Loro Piana Summer Walk Loafers
The unofficial shoe of men who say "summer in Goa" instead of "Goa trip." Handcrafted suede, a monogrammed heel where yacht people write their names, non-slip soles for boats you don't own yet. These loafers cost more than reasonable and will make him feel like he summers in the Mediterranean. Aspirational footwear.
Braun Series 9 Pro+ Trimmer
Nine attachments, thirteen length settings, lifetime-sharp blades—this is what happens when German engineering meets "I can't be bothered." Waterproof, 100-minute runtime, does everything from beard to body hair without making him read an instruction manual.

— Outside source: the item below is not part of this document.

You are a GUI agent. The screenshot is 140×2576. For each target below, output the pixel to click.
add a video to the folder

It's the grooming equivalent of hiring a personal assistant. Unromantic? Sure. Useful? Devastatingly.
Ajmal Aristocrat or Rasasi Hawas
Forget imported niche fragrances that cost ₹15k. Ajmal and Rasasi are Middle Eastern perfume houses available across India that smell EXPENSIVE. Aristocrat is woody and sophisticated, Hawas is fresh and gets compliments. A fraction of designer prices, same impact.

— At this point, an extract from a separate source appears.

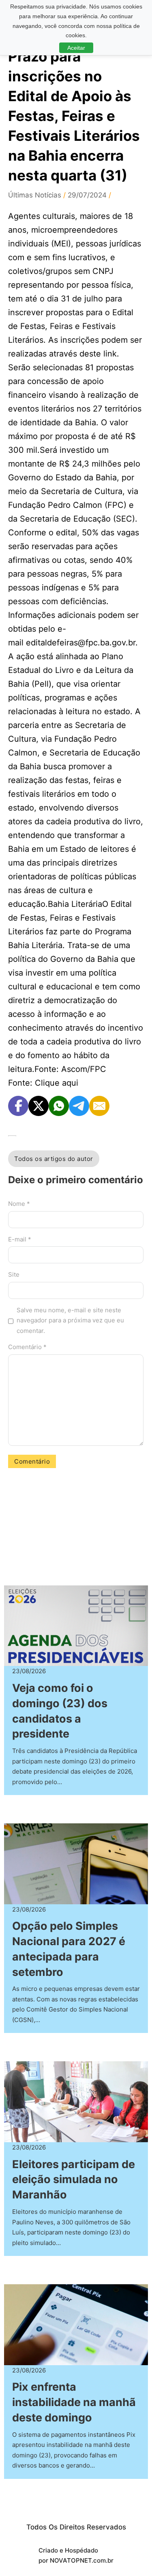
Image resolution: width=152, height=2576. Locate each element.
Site (13, 1274)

October Jaipur Patchwork Bomber
October does a silk satin bomber with digital patchwork prints that somehow bridges heritage and hype-beast. It's the jacket for the guy who's tired of choosing between a kurta (too formal) and a shirt (too boring) for Diwali parties. Rich fabric, tailored fit, 26 inches of "yes, I know what I'm doing." Pair it with black jeans and watch aunties ask where he shops.
Hermès Chaine d'Ancre Bracelet
The anchor chain bracelet that's become the ultimate quiet luxury signal. Sterling silver or gold, minimal, masculine, unmistakably Hermès. It's the bracelet that other people who know, know.
GoPro Hero13 Black
The Hero13 Black shoots buttery smooth footage, is waterproof to 10 meters, and has battery life that actually lasts through a full day of "adventure". Magnetic mounting, voice control, and the kind of stabilization that makes shaky hands look cinematic. He'll use it twice, but those two videos will look incredible.
Montblanc Meisterstück Pen
Yes, pens are old-fashioned. Yes, he'll use his iPad for notes. But there's something about a Montblanc that makes signing things feel important. The Meisterstück is the classic—resin barrel, gold trim, the pen equivalent of "I've arrived."
Gully Labs x CMF Xoloni Orange
This is India's first streetwear sneaker born from a design challenge. Gully Labs teamed up with CMF (the tech brand doing phones) to let a young designer's sketch become a real, limited-edition sneaker. Xoloni Orange is community-created hype—bold colorway, grassroots energy, the kind of drop that sells out because it actually means something. It's streetwear that's earned, not bought.